Except run console specific games, and be truly affordable. Oh sure, you can buy a cheap PC, but the Master Race types on Steam would laugh at you if you called some $500 PC from a big box store a gaming rig. They'd be saying "Spend 1500 on a real rig n00b or j00 will get p@wn3d in LoL and TF2"
Cost is a matter of perspective. I'm gaming on a 6-year old PC now, with the only upgrade during that period being a new GPU. And I expect this machine to last me quite a few more years. I had it before the XBox One and PS4 came out, and I will still be playing on it by the time the Neo and Scorpio come out.
Prices for games are lower on PC as well, especially now that we live in the era of the Steam Sale.
As for what other people are saying... How exactly is their opinion relevant?
After this there will be no reason left to buy a console.
Plenty of reasons, games and game genres that don't appear on PC, preference for console controls that aren't the 360/Xbox one game pad, preference against using Windows, preference for not having to worry about system requirements/tweaking, one-button-it-just-works-easy-everything, and price.

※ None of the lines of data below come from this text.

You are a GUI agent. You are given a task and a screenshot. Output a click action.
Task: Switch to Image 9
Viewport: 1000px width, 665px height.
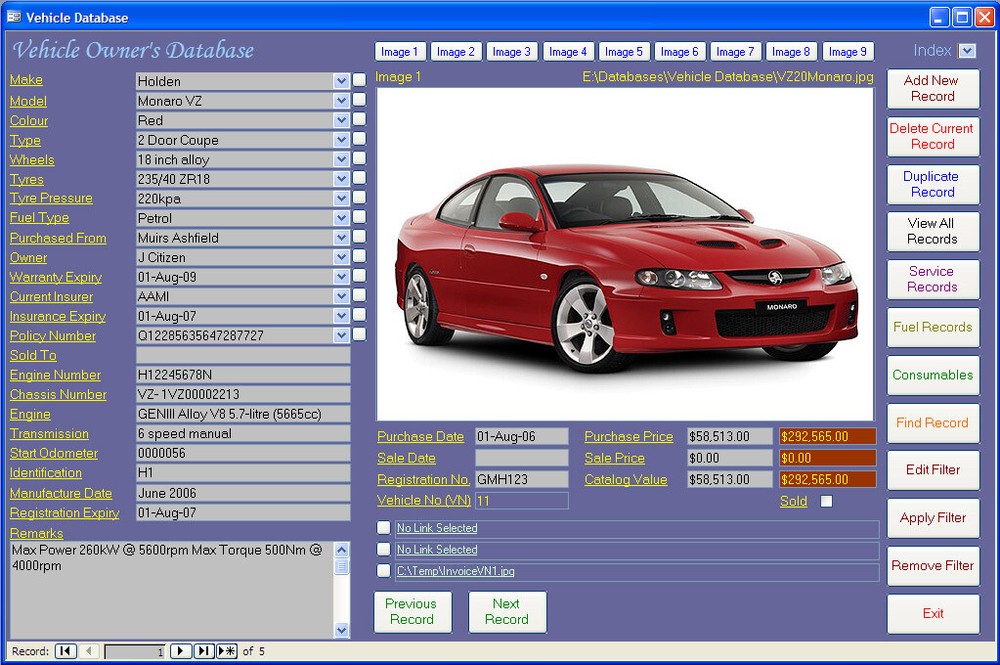pos(848,51)

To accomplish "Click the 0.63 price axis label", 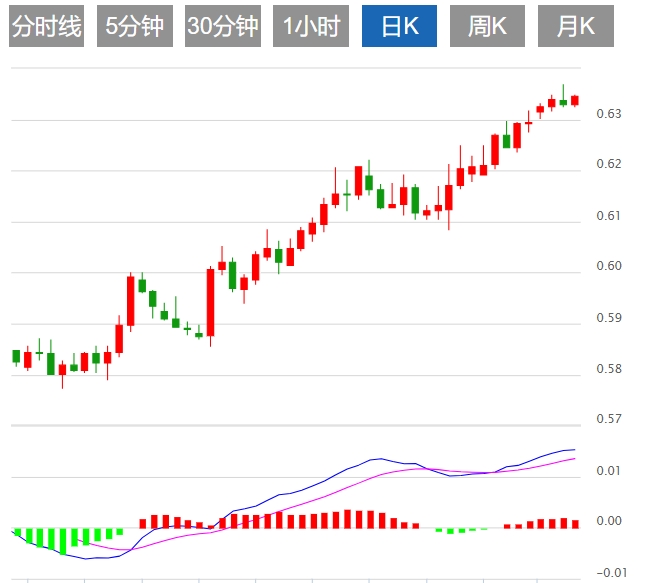I will pos(608,114).
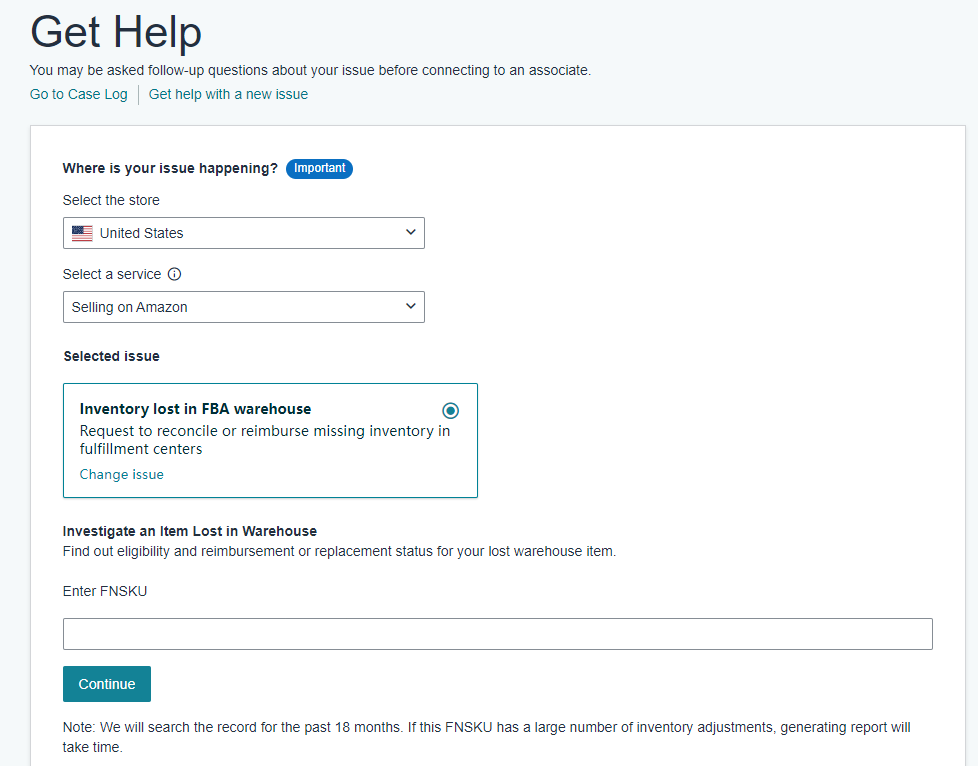This screenshot has height=766, width=978.
Task: Click the Select the store label
Action: tap(111, 200)
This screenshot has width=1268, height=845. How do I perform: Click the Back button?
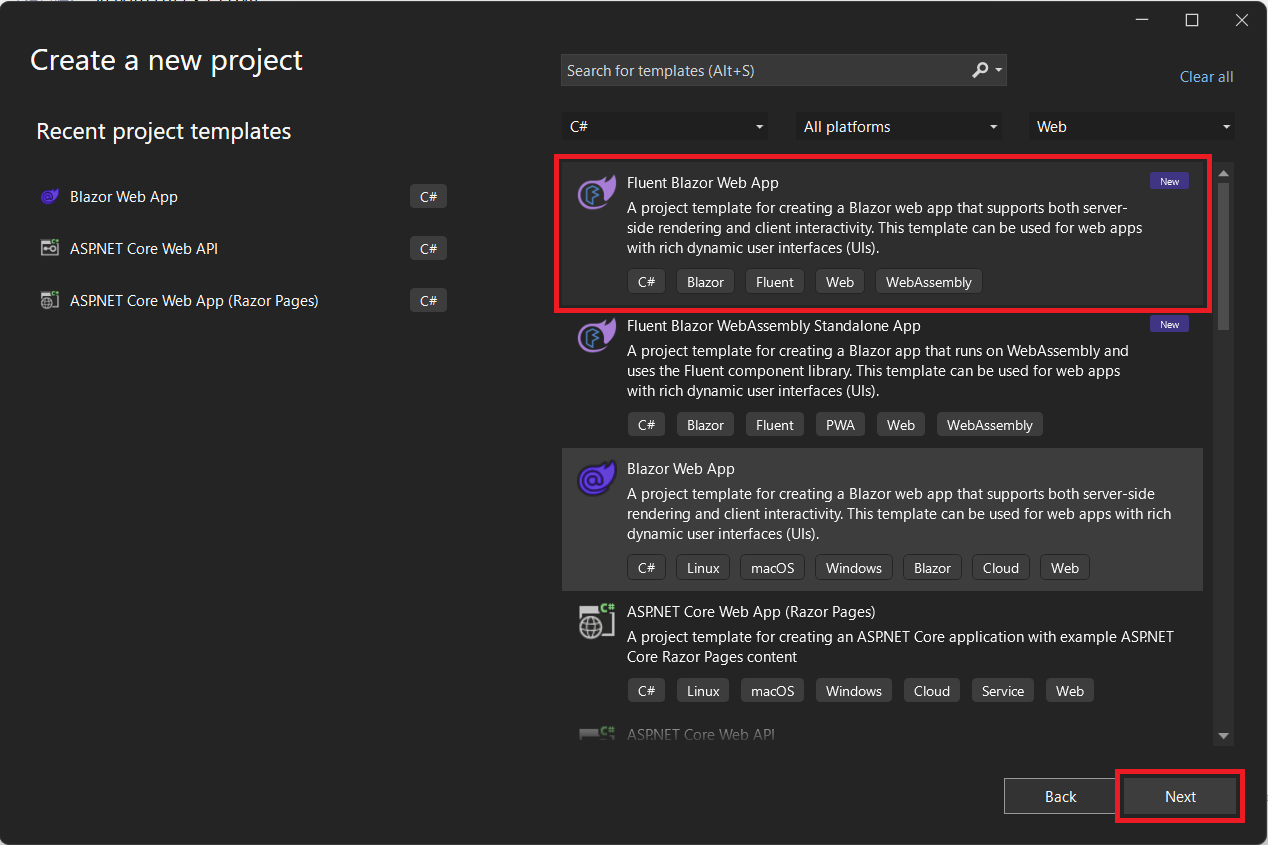[x=1060, y=796]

You can use a PS4 controller with PC as well. And worrying about system requirements/tweaking became obsolete at the start of the 32-bit era. That's the one that is just about over now...
more quality game releases on the consoles.
You mean like with the concept that every Xbox game will also be playable on the computer with the unified environment?
The number of quality games is the same. AAA titles appear on all platforms. The percentage may be different, but then that all depends on what you define quality, and that answer is not budget or marketing.
Oh sure, you can buy a cheap PC, but the Master Race types on Steam would laugh at you
You're being laughed at anyway. There's nothing new there and on inherent real benefit to going console over PC in this case.
Plenty of reasons, games and game genres that don't appear on PC
I think you may have forgotten what else Microsoft is doing, Unified Windows Platform. The idea that there are magic console exclusive games is firstly very rare already and secondly about to disappear completely as the xbox and Windows 10 merge into one beast.